De discours devant des milliers de personnes jusqu’à la solitude de leur salon: la pandémie de coronavirus a bouleversé les campagnes électorales de Joe Biden et Bernie Sanders, forçant les candidats à l’investiture démocrate à se réinventer dans une course inédite à la Maison Blanche.
Chacun devant sa bibliothèque flanquée du drapeau américain, dans une pièce sombre de leur maison, le grand favori Joe Biden, 77 ans, et son rival Bernie Sanders, 78 ans, ont répondu cette semaine à des questions sur le Covid-19 lors de tables rondes retransmises en direct sur internet.
Allocutions solennelles mais aussi « happy hour » décontracté: les deux candidats presque octogénaires s’essayent à toutes les options offertes par internet pour tenter de rester audibles.
Mais « en ce moment, Biden et Sanders n’ont aucune façon de véritablement se faire entendre. La pandémie est l’unique histoire qui compte, avec la détérioration de l’économie », analyse Larry Sabato, politologue de l’université de Virginie.
Tout a basculé en quelques instants, le 10 mars, lorsque, coup sur coup, Bernie Sanders puis Joe Biden ont annoncé qu’ils annulaient leurs grands meetings de soirée électorale prévus dans l’Ohio, sur les conseils des autorités locales pour éviter la propagation du coronavirus.
Depuis, les candidats n’ont plus prononcé un discours devant les foules, les journalistes suivant chacun de leur déplacement depuis des mois sont soudainement rentrés chez eux, et plusieurs primaires ont été reportées.
Déjà plus présent sur internet auparavant, le sénateur indépendant Bernie Sanders a alors occupé plus rapidement l’espace en ligne, grâce aussi à ses célèbres soutiens habitués des réseaux sociaux, comme la jeune élue du Congrès Alexandria Ocasio-Cortez.
Mais alors qu’une série de victoires écrasantes venaient de l’installer fermement dans le statut d’ultra-favori, l’ancien vice-président Joe Biden a lui disparu quelques jours de la première ligne de la campagne.

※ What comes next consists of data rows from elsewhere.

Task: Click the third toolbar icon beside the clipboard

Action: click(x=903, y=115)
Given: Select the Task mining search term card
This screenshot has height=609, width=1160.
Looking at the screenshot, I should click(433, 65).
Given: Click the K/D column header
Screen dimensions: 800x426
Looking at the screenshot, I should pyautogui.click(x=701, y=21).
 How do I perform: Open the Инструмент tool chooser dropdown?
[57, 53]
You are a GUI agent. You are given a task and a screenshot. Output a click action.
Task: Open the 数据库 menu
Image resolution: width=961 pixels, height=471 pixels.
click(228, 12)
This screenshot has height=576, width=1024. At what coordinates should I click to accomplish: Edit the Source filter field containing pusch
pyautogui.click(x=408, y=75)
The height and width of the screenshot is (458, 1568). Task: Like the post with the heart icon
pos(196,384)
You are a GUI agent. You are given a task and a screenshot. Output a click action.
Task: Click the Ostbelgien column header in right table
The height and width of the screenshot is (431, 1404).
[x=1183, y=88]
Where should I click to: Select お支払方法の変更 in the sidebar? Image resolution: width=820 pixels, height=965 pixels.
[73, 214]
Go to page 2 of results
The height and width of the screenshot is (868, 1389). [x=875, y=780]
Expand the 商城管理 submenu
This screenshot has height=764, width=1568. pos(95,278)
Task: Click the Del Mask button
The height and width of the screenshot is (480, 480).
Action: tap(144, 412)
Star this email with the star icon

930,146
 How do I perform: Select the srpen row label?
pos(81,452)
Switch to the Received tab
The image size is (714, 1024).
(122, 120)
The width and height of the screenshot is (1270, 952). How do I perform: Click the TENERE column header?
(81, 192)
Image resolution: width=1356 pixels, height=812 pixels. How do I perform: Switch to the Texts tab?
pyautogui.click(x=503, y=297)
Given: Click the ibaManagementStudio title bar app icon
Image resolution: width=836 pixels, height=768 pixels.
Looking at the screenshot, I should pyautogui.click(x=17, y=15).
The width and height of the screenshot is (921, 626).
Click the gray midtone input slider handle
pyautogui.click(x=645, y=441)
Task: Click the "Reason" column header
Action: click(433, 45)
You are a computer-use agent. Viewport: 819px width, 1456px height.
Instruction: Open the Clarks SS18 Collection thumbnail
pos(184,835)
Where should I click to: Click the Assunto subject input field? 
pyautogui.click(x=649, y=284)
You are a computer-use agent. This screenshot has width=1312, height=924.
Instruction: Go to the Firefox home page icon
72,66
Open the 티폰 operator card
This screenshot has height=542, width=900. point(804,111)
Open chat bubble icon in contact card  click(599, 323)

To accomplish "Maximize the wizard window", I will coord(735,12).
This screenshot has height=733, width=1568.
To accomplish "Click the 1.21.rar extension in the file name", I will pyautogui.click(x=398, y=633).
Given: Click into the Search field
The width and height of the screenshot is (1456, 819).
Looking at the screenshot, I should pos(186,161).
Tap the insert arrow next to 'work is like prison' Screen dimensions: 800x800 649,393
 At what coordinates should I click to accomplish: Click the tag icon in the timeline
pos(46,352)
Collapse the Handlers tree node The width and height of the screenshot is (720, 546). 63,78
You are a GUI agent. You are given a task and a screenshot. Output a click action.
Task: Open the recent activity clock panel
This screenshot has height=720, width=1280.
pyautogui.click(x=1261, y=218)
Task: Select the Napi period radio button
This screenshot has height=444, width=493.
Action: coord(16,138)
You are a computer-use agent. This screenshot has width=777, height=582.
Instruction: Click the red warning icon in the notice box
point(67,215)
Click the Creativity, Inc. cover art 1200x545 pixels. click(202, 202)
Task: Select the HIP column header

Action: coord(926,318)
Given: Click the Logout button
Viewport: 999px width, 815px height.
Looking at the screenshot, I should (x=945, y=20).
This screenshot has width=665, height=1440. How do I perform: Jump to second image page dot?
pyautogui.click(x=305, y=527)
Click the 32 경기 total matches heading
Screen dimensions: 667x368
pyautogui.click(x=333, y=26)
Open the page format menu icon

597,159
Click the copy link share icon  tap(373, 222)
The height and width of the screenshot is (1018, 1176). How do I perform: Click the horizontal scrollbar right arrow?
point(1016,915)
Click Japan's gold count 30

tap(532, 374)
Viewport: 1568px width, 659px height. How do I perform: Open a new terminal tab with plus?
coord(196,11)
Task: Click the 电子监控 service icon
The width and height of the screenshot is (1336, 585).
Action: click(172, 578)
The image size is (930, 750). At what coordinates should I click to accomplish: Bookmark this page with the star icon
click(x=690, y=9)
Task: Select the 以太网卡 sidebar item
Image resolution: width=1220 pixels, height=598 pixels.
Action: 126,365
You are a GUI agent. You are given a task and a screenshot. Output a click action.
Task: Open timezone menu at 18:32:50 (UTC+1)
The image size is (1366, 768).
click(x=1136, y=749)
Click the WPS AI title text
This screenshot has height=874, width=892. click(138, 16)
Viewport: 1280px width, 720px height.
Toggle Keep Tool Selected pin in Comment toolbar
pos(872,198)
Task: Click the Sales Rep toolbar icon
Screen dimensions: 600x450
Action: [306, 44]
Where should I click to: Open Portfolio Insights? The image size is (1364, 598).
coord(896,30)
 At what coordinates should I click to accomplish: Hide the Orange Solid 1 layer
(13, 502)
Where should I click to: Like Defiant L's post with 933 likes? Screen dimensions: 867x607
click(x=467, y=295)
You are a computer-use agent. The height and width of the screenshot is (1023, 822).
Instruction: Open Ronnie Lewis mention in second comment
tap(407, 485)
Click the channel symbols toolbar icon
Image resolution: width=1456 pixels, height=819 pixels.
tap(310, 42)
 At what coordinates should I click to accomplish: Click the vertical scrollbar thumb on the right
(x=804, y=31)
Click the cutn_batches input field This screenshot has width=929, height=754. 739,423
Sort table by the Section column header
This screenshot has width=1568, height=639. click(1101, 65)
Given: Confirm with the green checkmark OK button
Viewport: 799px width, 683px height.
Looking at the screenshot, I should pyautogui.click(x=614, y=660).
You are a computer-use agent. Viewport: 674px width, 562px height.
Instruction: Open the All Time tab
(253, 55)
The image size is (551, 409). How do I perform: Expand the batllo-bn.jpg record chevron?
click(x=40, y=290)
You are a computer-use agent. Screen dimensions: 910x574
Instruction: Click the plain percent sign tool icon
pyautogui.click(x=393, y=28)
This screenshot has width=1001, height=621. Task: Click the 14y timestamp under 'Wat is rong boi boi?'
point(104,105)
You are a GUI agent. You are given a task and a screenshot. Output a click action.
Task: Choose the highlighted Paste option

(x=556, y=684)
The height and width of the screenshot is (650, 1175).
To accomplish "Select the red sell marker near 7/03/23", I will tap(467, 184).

Derrière le hashtag « #OùEstJoe », les rumeurs les plus folles ont alors couru sur Twitter, certains avançant même que l’ex-bras droit de Barack Obama était malade.
Puis lundi, sa directrice de communication Kate Bedingfield a tweeté: « nous avons passé le week-end à construire un studio de télévision dans le sous-sol de chez Joe Biden », à Wilmington, dans le Delaware. « Il n’a pas le coronavirus, mais il a maintenant une caméra. Alors accrochez-vous ! ».
Lors d’une vidéoconférence de presse, mercredi, Joe Biden a admis qu’il avait d’abord craint de ne plus pouvoir se faire entendre.
« Mais je découvre que (…) les nouvelles technologies sont assez efficaces », a remarqué le septuagénaire, en assurant que si les grandes chaînes de télévision n’avaient pas retransmis la présentation de son plan pour lutter contre la pandémie, « 3,8 millions de personnes » l’avaient suivi en ligne.
« Je trépigne »
Cet ex-sénateur pendant plus de 35 ans a aussi admis sa frustration de ne pas pouvoir agir plus directement contre la crise du coronavirus.
« Comme tous ceux qui s’en préoccupent, je trépigne », a-t-il déclaré.
Son adversaire est en revanche toujours au Congrès, où il a participé ces derniers jours aux âpres négociations sur un plan de relance économique d’une envergure historique. Et son discours passionné juste avant le vote est devenu viral.
Depuis des jours, Bernie Sanders centre son message sur la crise du coronavirus et évite de parler de sa campagne présidentielle.
Il faut dire que le 18 mars, après de nouvelles cuisantes défaites, sa campagne a annoncé qu’il rentrait chez lui à Burlington, dans le Vermont, pour « évaluer » ses chances d’être celui qui affrontera Donald Trump le 3 novembre.
« Sanders ne sera pas le candidat » démocrate, tranche Larry Sabato. « Il est trop loin derrière et Biden est favori dans la plupart des Etats qui doivent encore voter » et devrait remporter l’investiture, sauf « problème de santé ou scandale ».
Pendant ce temps, le républicain Donald Trump, qui brigue un second mandat, est aussi privé des foules qu’il affectionne tant.
Mais son rôle de président lui offre une tribune privilégiée, dont il s’est emparé avec de longues conférences de presse quotidiennes sur le coronavirus.
Et sa cote de popularité grimpe, poussant certains à avancer que la crise pourrait favoriser sa réélection.
Pour Larry Sabato, on ne peut toutefois « rien prédire ».
« Ce qui arrive est sans précédent », souligne-t-il. « Ce qui compte c’est l’évolution de l’économie et de la pandémie. Or toutes deux sont incertaines à ce stade ».